▸ WHAT IS NEEDED
Taking the line with "Viewport: 1474px width, 812px height." as the first, copy every line through the end of the records below exactly. Do not include pictures.

▸ MATERIALS PROVIDED
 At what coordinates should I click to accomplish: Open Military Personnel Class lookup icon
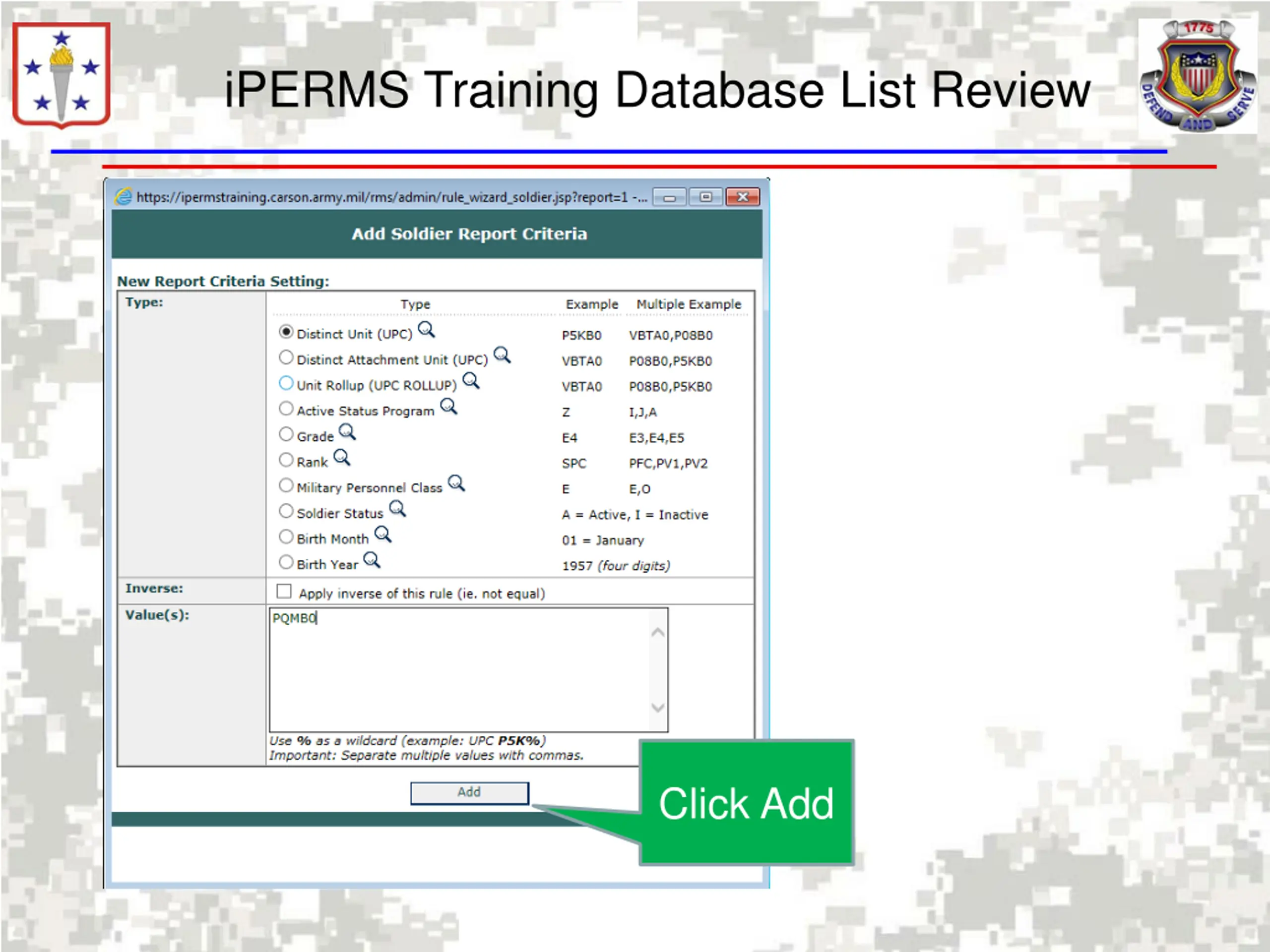click(456, 483)
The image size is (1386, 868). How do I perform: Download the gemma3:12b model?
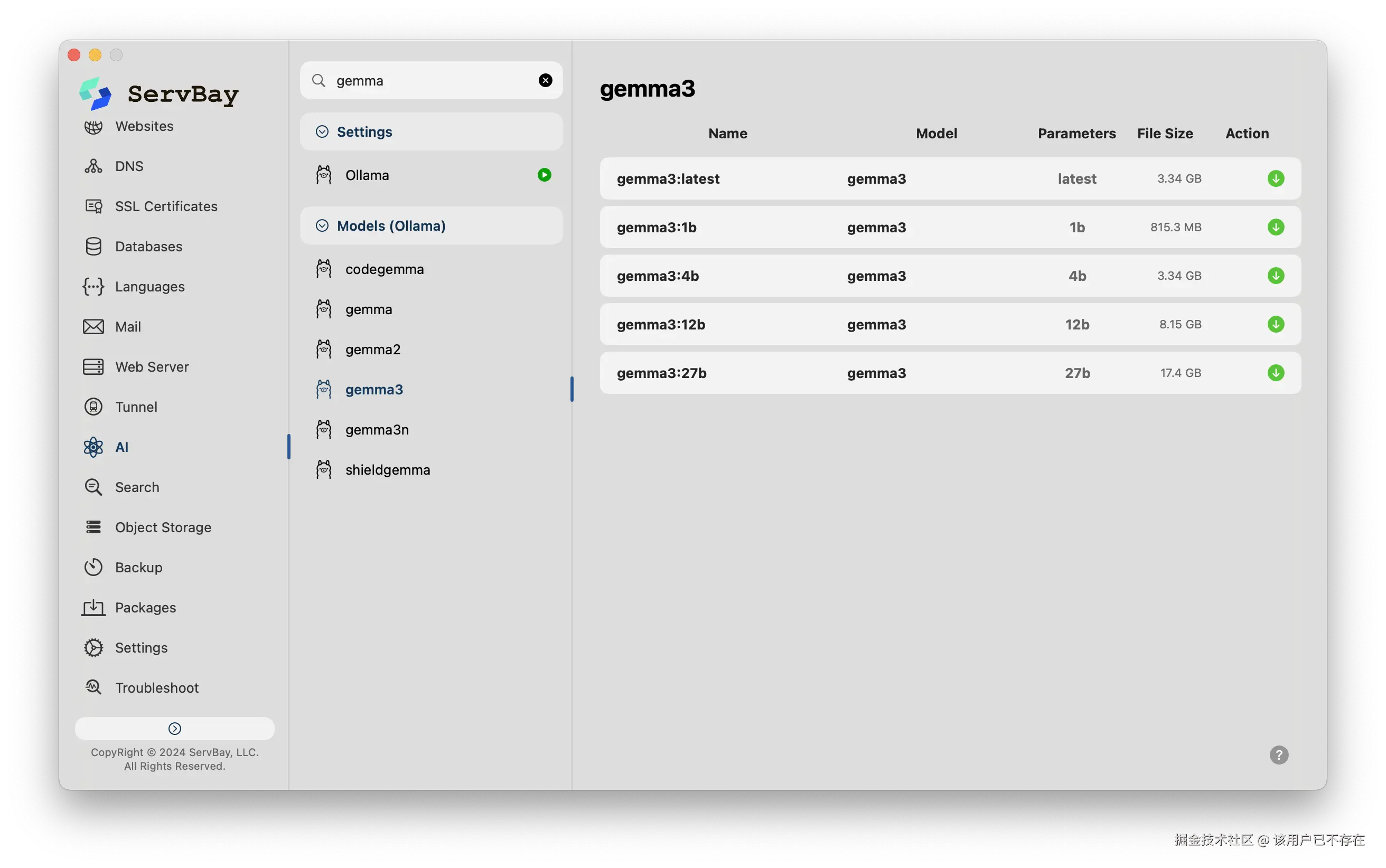(1275, 324)
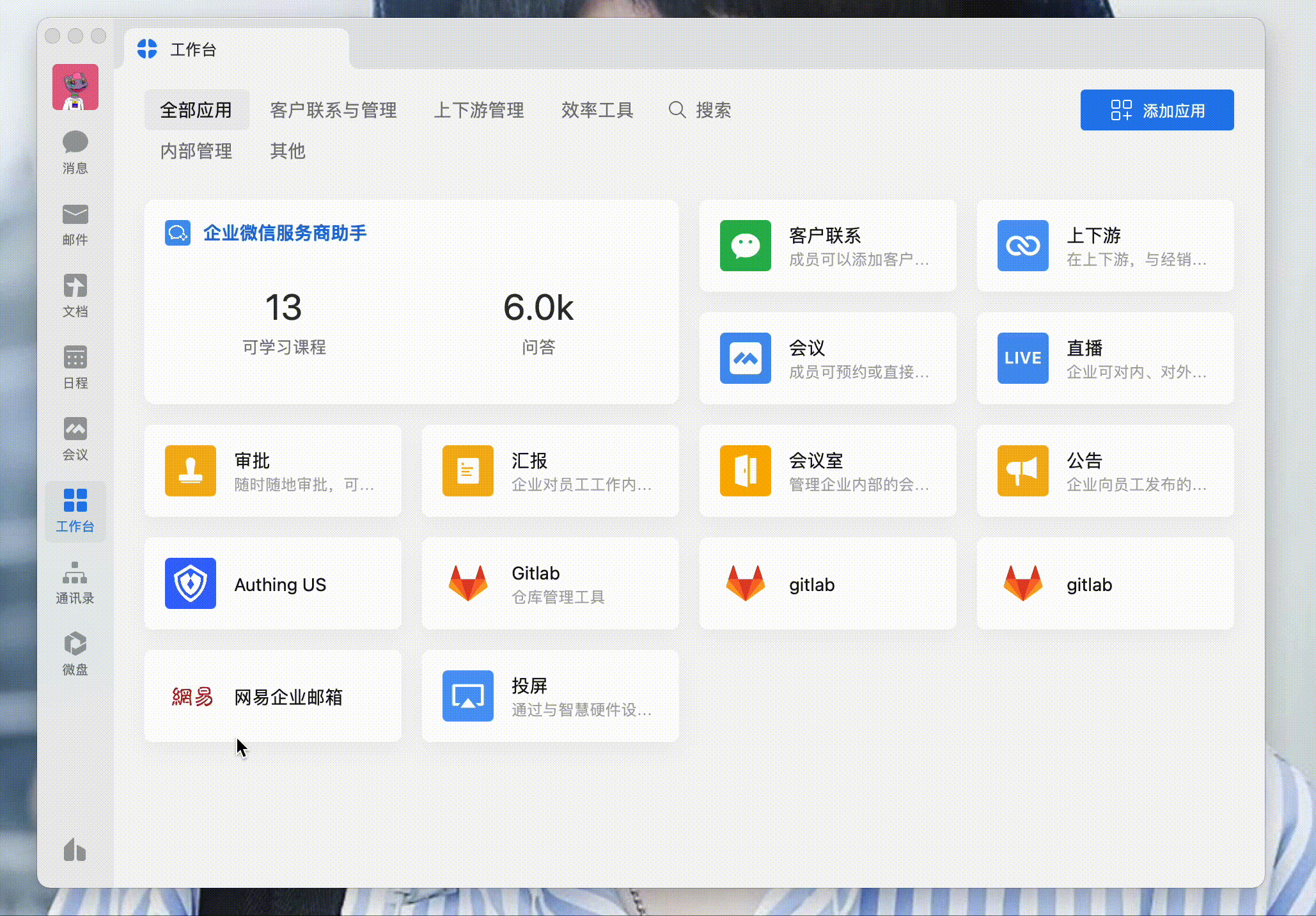The image size is (1316, 916).
Task: Open Docs (文档) in the sidebar
Action: point(75,296)
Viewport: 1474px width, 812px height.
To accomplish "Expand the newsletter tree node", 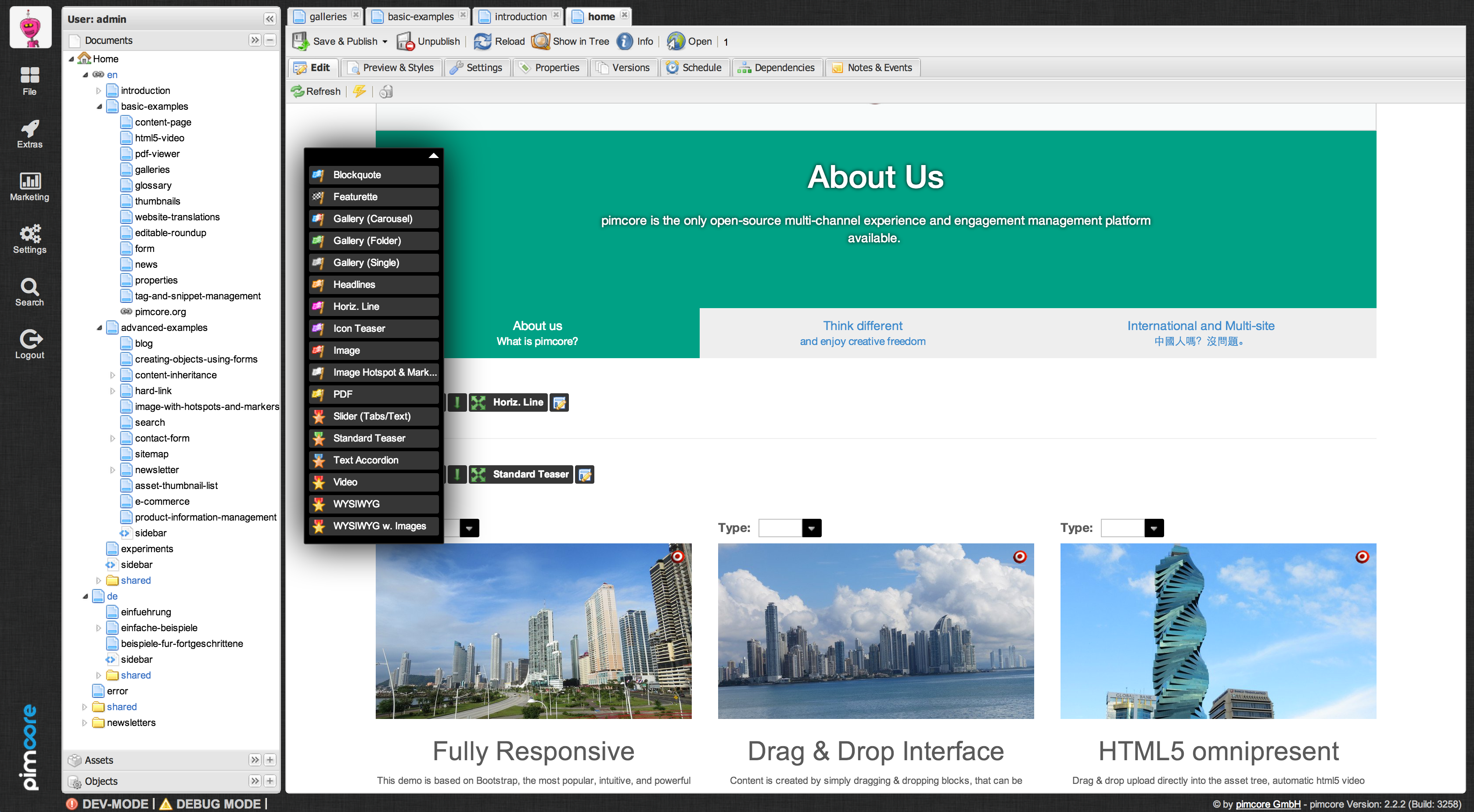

▸ ANSWER BOX
Viewport: 1474px width, 812px height.
To accomplish "Expand the newsletter tree node", 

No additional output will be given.